EXERCISE GOAL » Below are some records. Say in a single number how many of their lines include the word "will".

DATASET RECORDS »

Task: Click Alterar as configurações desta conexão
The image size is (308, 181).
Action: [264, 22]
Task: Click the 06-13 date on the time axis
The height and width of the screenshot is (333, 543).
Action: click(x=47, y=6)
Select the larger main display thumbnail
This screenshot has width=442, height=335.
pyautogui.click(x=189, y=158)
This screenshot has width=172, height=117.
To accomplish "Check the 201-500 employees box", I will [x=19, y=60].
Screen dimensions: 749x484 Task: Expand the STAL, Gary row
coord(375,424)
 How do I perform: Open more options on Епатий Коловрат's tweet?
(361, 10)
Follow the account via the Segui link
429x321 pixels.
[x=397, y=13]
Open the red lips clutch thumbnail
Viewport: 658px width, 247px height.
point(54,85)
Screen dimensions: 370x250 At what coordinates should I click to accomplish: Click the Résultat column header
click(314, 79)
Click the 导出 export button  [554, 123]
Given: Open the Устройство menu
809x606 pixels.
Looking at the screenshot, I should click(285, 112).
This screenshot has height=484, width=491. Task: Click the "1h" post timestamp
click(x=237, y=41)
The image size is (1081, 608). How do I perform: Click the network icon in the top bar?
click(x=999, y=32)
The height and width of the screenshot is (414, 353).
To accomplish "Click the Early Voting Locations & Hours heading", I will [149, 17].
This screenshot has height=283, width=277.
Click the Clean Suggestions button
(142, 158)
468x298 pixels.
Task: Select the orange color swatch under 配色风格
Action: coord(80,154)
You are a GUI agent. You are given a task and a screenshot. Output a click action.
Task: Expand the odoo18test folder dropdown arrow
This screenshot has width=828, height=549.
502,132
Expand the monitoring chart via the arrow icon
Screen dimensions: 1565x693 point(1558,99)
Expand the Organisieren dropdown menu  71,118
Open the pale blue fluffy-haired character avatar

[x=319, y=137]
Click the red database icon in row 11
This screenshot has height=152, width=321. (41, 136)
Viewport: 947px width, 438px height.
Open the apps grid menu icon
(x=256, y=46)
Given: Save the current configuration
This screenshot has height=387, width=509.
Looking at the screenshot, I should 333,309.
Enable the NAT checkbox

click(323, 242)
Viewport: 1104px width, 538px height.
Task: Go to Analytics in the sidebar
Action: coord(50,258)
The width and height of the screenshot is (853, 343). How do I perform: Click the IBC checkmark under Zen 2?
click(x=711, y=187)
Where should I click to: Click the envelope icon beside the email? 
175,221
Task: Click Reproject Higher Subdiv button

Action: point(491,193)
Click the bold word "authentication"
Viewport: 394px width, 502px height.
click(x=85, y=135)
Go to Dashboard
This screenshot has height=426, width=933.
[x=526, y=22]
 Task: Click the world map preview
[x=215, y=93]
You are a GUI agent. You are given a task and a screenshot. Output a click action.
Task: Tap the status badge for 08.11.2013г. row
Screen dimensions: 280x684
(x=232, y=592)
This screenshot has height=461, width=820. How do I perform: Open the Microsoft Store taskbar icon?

EXERCISE OUTPUT » 2